A.E. Lukin Institute of Geological Sciences of the National Academy of Sciences of Ukraine, Ukraine
V.M. Shestopalov Institute of Geological Sciences of the National Academy of Sciences of Ukraine; Scientific Engineering Center for Radiohydrogeo-ecological Polygon Research of the National Academy of Sciences of Ukraine, Ukraine

DOI:

https://doi.org/10.24028/gzh.0203-3100.v42i5.2020.215069

Keywords:

the Earth mantle, metals-sphere, ferrosilicide, diapirs of intermetallic silicides

Abstract

The creation of plausible model of the Earth mantle is the urgent problem. Now there are different its models. According to canonical model of the Earth mantle it is rock oxide-silicate cover (the majority of geologists and geophysicists have adhered to the idea of iron core and rock mantle of oxide-silicate by mineral and aluminum-silicon-oxygen by chemical composition). The model suggested by V.N. Larin differs fundamentally from the canonical model. It is based on assumptions of primordially hydride Earth. According to his proposal the main volume of the Earth mantle is represented by metals-sphere to be consisted of alloys and inter-metallic substances on the base of Si, Mg, Fe with additions of various elements (carbon, different metals). Metals-sphere had been formed as a result of hydrogen blowing bearing pulsed-permanent mode. This allow to suggest more complicated not static but dynamic interrelation of segments of oxide-silicate Earth mantle and metals-sphere with initially reducted fluids. Their oxidation and geochemical differentiation occurred (and is occurring) as through-mantle percolation to be caused by the Earth deep degassing.
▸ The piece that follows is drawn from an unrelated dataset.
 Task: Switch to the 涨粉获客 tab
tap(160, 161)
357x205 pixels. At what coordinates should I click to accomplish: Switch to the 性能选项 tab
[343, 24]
In this connection the inclusions of native oxyphyle metals and their alloys, intermetallides, silicides and carbides have assumed great significance as the indicators of extra-reductive waterless (super)deep fluids.

Among them one ought to mention ferrosilicides — the direct guide to metals-sphere derivatives. Detection and mapping of intermetallic-silicide diapirs is of fundamental importance for approach to the problem of development to commercial level of endogenous hydrogen sources.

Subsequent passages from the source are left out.